Conception Bank silver boa
- Conservation status: Critically Endangered (IUCN 3.1)

Scientific classification
- Kingdom: Animalia
- Phylum: Chordata
- Class: Reptilia
- Order: Squamata
- Suborder: Serpentes
- Family: Boidae
- Genus: Chilabothrus
- Species: C. argentum
- Binomial name: Chilabothrus argentum Reynolds et al., 2016

= Conception Bank silver boa =

- Genus: Chilabothrus
- Species: argentum
- Authority: Reynolds et al., 2016
- Conservation status: CR

Species of snake

The Conception Bank silver boa (Chilabothrus argentum), also known as the Conception Bank boa or silver boa, is a species of boa described in May 2016 by a team of researchers from Harvard University led by Dr. R. Graham Reynolds. It is only known from the Conception Island Bank in the Bahamas. It is the first known discovery of a West Indian boa species in 73 years. It is named for its unique silver color and the fact that the first specimen was found in a silver palm. It is the most endangered boa in the world, with fewer than 150 individuals in just 5 hectares of habitat. The species is known from six individuals encountered in July 2015 by a research team from Harvard University, and from the type series of two individuals collected in October 2015. A total of 49 individuals have been observed by researchers between 2015 and 2017.

==Description==
Conception Bank silver boas have silver to tan dorsal background coloration, with or without scattered dark brown scales. Ventral scales are pure cream-white. Juveniles undergo ontogenetic color change, from a light brownish-orange coloration with heavy patterning as neonates to the adult coloration around 400-500 mm snout-vent length. They measure 88–103 cm in snout–vent length and weigh 182–258 g. Tail length varies between 18 and 21 cm. There is one loreal scale, 275–282 ventral scales, 82–91 subcaudal scales,11–12 supralabial scales, and ten circumorbital scales. Males and females do not differ in the shape of their heads, although males might have slightly larger eyes relative to body size.

*DATA BELOW*.
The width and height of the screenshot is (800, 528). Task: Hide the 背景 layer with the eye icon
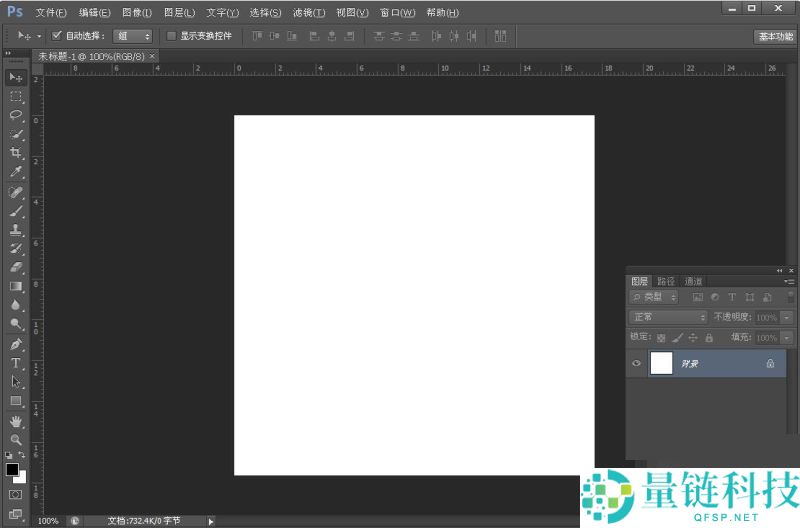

*GOAL OF THE EXERCISE*. Can you reproduce the entire Conception Bank silver boa article above, word for word, from its first line to its last?

*EXPECTED ANSWER*.
Conception Bank silver boa
- Conservation status: Critically Endangered (IUCN 3.1)

Scientific classification
- Kingdom: Animalia
- Phylum: Chordata
- Class: Reptilia
- Order: Squamata
- Suborder: Serpentes
- Family: Boidae
- Genus: Chilabothrus
- Species: C. argentum
- Binomial name: Chilabothrus argentum Reynolds et al., 2016

= Conception Bank silver boa =

- Genus: Chilabothrus
- Species: argentum
- Authority: Reynolds et al., 2016
- Conservation status: CR

Species of snake

The Conception Bank silver boa (Chilabothrus argentum), also known as the Conception Bank boa or silver boa, is a species of boa described in May 2016 by a team of researchers from Harvard University led by Dr. R. Graham Reynolds. It is only known from the Conception Island Bank in the Bahamas. It is the first known discovery of a West Indian boa species in 73 years. It is named for its unique silver color and the fact that the first specimen was found in a silver palm. It is the most endangered boa in the world, with fewer than 150 individuals in just 5 hectares of habitat. The species is known from six individuals encountered in July 2015 by a research team from Harvard University, and from the type series of two individuals collected in October 2015. A total of 49 individuals have been observed by researchers between 2015 and 2017.

==Description==
Conception Bank silver boas have silver to tan dorsal background coloration, with or without scattered dark brown scales. Ventral scales are pure cream-white. Juveniles undergo ontogenetic color change, from a light brownish-orange coloration with heavy patterning as neonates to the adult coloration around 400-500 mm snout-vent length. They measure 88–103 cm in snout–vent length and weigh 182–258 g. Tail length varies between 18 and 21 cm. There is one loreal scale, 275–282 ventral scales, 82–91 subcaudal scales,11–12 supralabial scales, and ten circumorbital scales. Males and females do not differ in the shape of their heads, although males might have slightly larger eyes relative to body size.